Decide whether each statement below agrees with the article on American candy consumption. Answer yes or no for each, quoting the words of the article that settle it. 1. The average American eats 22 pounds of candy a year. 2. The average American eats more chocolate per year than the average German. 3. More than 56,000 Americans work in making sweets and treats.

**Excerpt to read:**
________
America's fondness for candy isn't limited to the occasional doctor's office lollipop or last-minute Snickers bar when pressed for time. No, this country has a serious candy habit.
Collectively, the country has an extreme, not-reserved-for-special-occasions sweet tooth that adds up to a startling statistic: The average American consumes 22 pounds of candy every year, the U.S. Census Bureau revealed in a recent press release, citing Life in the USA, a website run by food writer Elliot Essman.
Twenty-two pounds? That's equivalent to eating 234 standard, 1.5-ounce Kit Kat bars, or 451 individual, .78-ounce boxes of Mike and Ike. Want another way to picture it? Imagine the size of two 11-pound newborns. Consuming two babies-worth of candy is kind of a lot, no?
Though, a study abstract published by the FASEB Journal — the journal of the Federation of American Societies for Experimental Biology — in April estimated Americans aged 2 and older each eat about 9 grams of candy per day. The National Confectioners Association, a trade organization representing the confections industry, supported the study, which analyzed government-collected data from the What We Eat in America, National Health and Nutrition Examination Survey for 2009 to 2012.
Twenty-two pounds is indeed a lot of candy, but a number of European countries actually consume more. "The average Brit, Swiss or German will each eat around 11 kilograms (24 pounds) of chocolate a year," CNN reported in 2012. That number doesn't include other candies like Haribo gummies, Skittles and other non-chocolate delicacies. Comparatively, the average American tends to consume a modest 11 pounds of chocolate per year — plus an additional 11 pounds of other candy varieties, according to Life in the USA.
But this isn't an eating contest. The stat is more alarming for the consequences it can carry: Researchers have linked high sugar consumption with risks for diabetes, obesity and heart disease. The food's been labeled a drug by many, and its addictive qualities — that experts liken to that of cocaine — read pretty seriously when you consider the ingredient lurks in the most unexpected places. Not even salad dressing is safe.
So even if you're not a statistic in these findings, chances are you're eating more of the sweet stuff than you think.
There's a sliver lining to all of these sugar shenanigans, if you stretch really hard. According to the Census Bureau, "There are more than 56,000 Americans employed in manufacturing sweets and treats."
From that information, you could justify that your candy habit is just you doing your part for the good of the economy, right?
June 14, 2016, 5:31 p.m. Eastern: This story has been updated to include the National Confectioners Association-supported data published by the FASEB Journal, which differs from the data the Census Bureau cited in its press release.
________
**Material supplied:**
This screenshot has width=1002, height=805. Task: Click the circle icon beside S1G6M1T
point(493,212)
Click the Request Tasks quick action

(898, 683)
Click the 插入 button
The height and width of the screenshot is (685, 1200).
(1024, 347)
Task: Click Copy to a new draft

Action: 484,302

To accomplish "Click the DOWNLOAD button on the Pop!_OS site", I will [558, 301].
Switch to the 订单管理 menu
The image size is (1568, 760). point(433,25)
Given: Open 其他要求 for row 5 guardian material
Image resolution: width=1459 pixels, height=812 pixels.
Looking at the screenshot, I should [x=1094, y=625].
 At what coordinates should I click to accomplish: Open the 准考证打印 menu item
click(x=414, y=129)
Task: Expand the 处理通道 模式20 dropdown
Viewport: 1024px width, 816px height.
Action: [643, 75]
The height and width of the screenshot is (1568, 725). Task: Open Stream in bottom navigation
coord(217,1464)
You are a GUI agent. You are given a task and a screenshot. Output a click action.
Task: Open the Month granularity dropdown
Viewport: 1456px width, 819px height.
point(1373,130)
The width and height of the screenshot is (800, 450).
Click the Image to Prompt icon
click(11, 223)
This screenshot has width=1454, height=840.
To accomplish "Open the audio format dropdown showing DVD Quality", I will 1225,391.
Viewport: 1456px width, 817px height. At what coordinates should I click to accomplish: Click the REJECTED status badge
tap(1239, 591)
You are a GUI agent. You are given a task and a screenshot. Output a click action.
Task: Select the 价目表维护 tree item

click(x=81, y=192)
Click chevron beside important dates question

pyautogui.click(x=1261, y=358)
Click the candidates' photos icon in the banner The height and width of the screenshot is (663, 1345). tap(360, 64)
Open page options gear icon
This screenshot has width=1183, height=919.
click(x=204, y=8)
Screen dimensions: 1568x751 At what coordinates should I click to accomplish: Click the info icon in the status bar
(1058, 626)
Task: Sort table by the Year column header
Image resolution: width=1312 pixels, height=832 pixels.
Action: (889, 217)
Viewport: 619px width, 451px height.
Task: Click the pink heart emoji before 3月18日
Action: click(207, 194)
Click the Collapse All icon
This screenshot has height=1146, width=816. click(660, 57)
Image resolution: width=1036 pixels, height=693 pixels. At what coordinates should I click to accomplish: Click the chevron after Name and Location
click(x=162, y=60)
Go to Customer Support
________
**Written response:**
1. Yes: "The average American consumes 22 pounds of candy every year"
2. No: "The average Brit, Swiss or German will each eat around 11 kilograms (24 pounds) of chocolate a year" and "the average American tends to consume a modest 11 pounds of chocolate per year"
3. Yes: "There are more than 56,000 Americans employed in manufacturing sweets and treats."